下の「原点回帰という危うさ」と題した文章を、最後の文の後から書き継いでください。

▶ [課題本文]:
* * * * *

原点回帰という危うさ

組織・体制職場活性化 2023.07.26

 私は仕事柄日々移動をしていますが、最近出張中にキャッシュで支払うことがほとんどなくなりました。新幹線や飛行機はもちろんのこと、ホテルも事前カード決済ですし、タクシーもキャッシュで支払うことは稀です。駅周辺での食事は、交通系ICで支払えますし、お財布がどんどん小さくなっていくのも頷けます。人間が行う作業に関しては、これからAIが活用され、人間の最大の付加価値は「考える力」へとシフトしていくのではないかと思います。時代は確実に変化しているなか、よく上層部の方々から「原点回帰」という言葉を聞くことがあり、私はその言葉にいつも危うさを感じています。

お客様との信頼関係を築く、お客様の声をしっかり聞くという「真理」は変化することはないと思いますが、営業のあり方や組織のあり方は時代に合わせて「変容」させていかなければなりません。

* * * * *

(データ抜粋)
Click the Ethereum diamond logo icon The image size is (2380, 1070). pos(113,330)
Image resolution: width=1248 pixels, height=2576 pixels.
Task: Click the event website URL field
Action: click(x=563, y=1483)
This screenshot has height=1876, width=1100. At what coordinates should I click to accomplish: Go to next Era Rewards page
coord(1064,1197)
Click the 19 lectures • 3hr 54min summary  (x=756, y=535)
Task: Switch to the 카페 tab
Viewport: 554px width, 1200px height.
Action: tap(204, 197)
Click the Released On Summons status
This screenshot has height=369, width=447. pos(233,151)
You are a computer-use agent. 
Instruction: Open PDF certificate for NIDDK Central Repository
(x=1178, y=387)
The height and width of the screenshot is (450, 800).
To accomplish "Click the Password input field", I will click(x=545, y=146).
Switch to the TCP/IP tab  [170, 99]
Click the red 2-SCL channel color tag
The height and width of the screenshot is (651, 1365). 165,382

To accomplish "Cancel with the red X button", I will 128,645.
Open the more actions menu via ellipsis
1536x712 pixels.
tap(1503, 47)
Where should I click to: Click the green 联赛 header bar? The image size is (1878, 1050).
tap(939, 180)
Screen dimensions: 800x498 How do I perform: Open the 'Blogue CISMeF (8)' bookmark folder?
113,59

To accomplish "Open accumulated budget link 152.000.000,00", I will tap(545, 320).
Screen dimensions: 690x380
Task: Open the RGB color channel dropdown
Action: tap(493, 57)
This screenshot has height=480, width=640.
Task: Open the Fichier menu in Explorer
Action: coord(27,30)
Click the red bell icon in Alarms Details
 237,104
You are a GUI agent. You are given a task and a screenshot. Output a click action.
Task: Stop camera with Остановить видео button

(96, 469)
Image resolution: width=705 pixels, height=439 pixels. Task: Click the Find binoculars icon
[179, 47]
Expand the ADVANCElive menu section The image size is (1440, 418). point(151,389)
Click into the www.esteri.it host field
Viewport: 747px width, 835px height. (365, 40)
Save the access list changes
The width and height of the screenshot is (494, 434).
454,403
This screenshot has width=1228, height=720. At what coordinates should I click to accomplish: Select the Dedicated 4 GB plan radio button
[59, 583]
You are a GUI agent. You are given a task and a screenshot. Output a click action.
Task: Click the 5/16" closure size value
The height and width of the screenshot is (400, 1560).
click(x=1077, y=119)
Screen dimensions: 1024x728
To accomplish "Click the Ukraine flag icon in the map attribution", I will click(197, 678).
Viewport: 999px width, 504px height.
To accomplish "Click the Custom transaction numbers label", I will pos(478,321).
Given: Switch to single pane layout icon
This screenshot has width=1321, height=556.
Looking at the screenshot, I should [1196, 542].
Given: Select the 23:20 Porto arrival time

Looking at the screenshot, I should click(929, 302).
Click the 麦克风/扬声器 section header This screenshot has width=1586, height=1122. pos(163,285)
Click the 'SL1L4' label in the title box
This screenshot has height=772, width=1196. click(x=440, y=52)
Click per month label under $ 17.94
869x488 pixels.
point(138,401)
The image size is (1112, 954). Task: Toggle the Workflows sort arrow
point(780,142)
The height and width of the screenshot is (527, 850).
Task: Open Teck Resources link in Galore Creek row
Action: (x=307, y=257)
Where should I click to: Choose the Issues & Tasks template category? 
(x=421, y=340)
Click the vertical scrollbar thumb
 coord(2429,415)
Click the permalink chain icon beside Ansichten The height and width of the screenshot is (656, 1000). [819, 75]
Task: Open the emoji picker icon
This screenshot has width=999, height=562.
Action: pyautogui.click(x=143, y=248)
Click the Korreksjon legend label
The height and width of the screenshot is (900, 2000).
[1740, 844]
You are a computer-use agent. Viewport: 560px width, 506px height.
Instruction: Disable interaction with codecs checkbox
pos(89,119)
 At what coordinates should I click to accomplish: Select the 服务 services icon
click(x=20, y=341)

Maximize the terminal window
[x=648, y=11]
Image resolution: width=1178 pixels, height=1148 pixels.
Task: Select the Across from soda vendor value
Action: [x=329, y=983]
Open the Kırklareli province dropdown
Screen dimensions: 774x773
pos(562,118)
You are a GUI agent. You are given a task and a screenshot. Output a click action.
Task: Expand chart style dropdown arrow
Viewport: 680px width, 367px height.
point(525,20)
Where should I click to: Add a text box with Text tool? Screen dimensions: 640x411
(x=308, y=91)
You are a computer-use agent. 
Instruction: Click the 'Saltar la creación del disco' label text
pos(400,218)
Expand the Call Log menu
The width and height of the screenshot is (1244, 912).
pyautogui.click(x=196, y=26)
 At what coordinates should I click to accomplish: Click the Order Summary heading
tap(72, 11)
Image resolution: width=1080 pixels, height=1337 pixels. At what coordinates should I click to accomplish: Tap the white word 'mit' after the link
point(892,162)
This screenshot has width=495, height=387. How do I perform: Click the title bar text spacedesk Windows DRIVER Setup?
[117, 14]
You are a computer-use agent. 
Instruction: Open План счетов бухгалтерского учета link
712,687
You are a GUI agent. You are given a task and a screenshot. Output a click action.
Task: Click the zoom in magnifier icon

* * * * *

▶ [課題の出力]:
 かつて、1908年にフォードT型が発表され、1913年に量産化が開始されたことにより、社会にモータリゼーションが開花しました。日本は第二次世界大戦後になってからでしたが、自動車産業は日本の基幹産業としても発達しました。その際に、馬車にこだわりつづけ組織を変容できなかった会社は当然自然淘汰され、「HERMES」のように馬車の衰退に着目し、馬具を作ることからバックや財布へと転換できた企業は今でも生き残っています。そして、インターネットの普及は1993年。あれからもう30年がたち、私たちの生活様式は一変しました。

 これから自動車は環境と安全に配慮した自動運転へと変化し、車社会も変化しつづけます。インターネットの世界でも、2025年にはすべての家電がセンサーによって遠隔で自動的に連動して「スマートハウス」が一般的になったり、スポーツ観戦が選手や審判の目線で見られるようになったり、離島でも手術ロボットの遠隔手術により高度な医療が受けられる時代がくると言われています。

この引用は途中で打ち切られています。